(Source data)
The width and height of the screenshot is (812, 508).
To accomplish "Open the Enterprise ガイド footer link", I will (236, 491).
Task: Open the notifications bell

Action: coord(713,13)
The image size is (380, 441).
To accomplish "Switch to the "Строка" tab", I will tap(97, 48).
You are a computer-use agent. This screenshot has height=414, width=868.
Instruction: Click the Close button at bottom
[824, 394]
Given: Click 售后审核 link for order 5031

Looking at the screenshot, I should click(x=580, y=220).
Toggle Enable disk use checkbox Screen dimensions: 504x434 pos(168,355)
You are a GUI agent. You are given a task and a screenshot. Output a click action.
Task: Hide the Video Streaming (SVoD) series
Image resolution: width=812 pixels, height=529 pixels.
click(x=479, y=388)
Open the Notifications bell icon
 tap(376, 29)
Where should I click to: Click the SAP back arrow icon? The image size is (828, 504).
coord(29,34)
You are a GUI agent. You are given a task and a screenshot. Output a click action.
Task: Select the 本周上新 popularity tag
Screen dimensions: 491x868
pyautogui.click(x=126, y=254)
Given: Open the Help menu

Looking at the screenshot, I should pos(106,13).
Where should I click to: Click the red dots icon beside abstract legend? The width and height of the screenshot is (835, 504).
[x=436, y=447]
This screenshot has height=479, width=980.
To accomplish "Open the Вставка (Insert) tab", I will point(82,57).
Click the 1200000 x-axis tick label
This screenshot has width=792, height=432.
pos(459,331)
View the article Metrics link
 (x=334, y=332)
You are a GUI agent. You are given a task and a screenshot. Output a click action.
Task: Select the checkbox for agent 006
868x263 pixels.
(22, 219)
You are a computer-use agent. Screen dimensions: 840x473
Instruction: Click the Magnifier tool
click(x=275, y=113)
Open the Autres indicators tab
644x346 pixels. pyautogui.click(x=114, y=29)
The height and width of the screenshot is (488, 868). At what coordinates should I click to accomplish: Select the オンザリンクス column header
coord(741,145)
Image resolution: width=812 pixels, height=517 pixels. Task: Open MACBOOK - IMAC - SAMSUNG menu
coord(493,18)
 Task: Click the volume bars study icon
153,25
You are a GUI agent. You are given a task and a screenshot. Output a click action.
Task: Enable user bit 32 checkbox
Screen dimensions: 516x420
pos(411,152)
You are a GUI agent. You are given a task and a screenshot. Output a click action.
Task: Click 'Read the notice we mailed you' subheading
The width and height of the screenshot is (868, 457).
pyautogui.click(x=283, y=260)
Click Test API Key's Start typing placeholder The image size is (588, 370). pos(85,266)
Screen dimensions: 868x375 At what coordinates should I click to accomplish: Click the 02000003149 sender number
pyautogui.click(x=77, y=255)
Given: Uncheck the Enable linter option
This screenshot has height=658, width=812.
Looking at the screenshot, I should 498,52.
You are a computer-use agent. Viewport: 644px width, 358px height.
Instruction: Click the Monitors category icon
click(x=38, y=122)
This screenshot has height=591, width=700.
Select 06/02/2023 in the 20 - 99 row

Goal of the exercise: Send back each record exactly as it stands.

Expected output:
The width and height of the screenshot is (812, 508).
To accomplish "Open the Enterprise ガイド footer link", I will (236, 491).
Task: Open the notifications bell

Action: coord(713,13)
The image size is (380, 441).
To accomplish "Switch to the "Строка" tab", I will tap(97, 48).
You are a computer-use agent. This screenshot has height=414, width=868.
Instruction: Click the Close button at bottom
[824, 394]
Given: Click 售后审核 link for order 5031

Looking at the screenshot, I should click(x=580, y=220).
Toggle Enable disk use checkbox Screen dimensions: 504x434 pos(168,355)
You are a GUI agent. You are given a task and a screenshot. Output a click action.
Task: Hide the Video Streaming (SVoD) series
Image resolution: width=812 pixels, height=529 pixels.
click(x=479, y=388)
Open the Notifications bell icon
 tap(376, 29)
Where should I click to: Click the SAP back arrow icon? The image size is (828, 504).
coord(29,34)
You are a GUI agent. You are given a task and a screenshot. Output a click action.
Task: Select the 本周上新 popularity tag
Screen dimensions: 491x868
pyautogui.click(x=126, y=254)
Given: Open the Help menu

Looking at the screenshot, I should pos(106,13).
Where should I click to: Click the red dots icon beside abstract legend? The width and height of the screenshot is (835, 504).
[x=436, y=447]
This screenshot has height=479, width=980.
To accomplish "Open the Вставка (Insert) tab", I will point(82,57).
Click the 1200000 x-axis tick label
This screenshot has width=792, height=432.
pos(459,331)
View the article Metrics link
 (x=334, y=332)
You are a GUI agent. You are given a task and a screenshot. Output a click action.
Task: Select the checkbox for agent 006
868x263 pixels.
(22, 219)
You are a computer-use agent. Screen dimensions: 840x473
Instruction: Click the Magnifier tool
click(x=275, y=113)
Open the Autres indicators tab
644x346 pixels. pyautogui.click(x=114, y=29)
The height and width of the screenshot is (488, 868). At what coordinates should I click to accomplish: Select the オンザリンクス column header
coord(741,145)
Image resolution: width=812 pixels, height=517 pixels. Task: Open MACBOOK - IMAC - SAMSUNG menu
coord(493,18)
 Task: Click the volume bars study icon
153,25
You are a GUI agent. You are given a task and a screenshot. Output a click action.
Task: Enable user bit 32 checkbox
Screen dimensions: 516x420
pos(411,152)
You are a GUI agent. You are given a task and a screenshot. Output a click action.
Task: Click 'Read the notice we mailed you' subheading
The width and height of the screenshot is (868, 457).
pyautogui.click(x=283, y=260)
Click Test API Key's Start typing placeholder The image size is (588, 370). pos(85,266)
Screen dimensions: 868x375 At what coordinates should I click to accomplish: Click the 02000003149 sender number
pyautogui.click(x=77, y=255)
Given: Uncheck the Enable linter option
This screenshot has height=658, width=812.
Looking at the screenshot, I should 498,52.
You are a computer-use agent. Viewport: 644px width, 358px height.
Instruction: Click the Monitors category icon
click(x=38, y=122)
This screenshot has height=591, width=700.
Select 06/02/2023 in the 20 - 99 row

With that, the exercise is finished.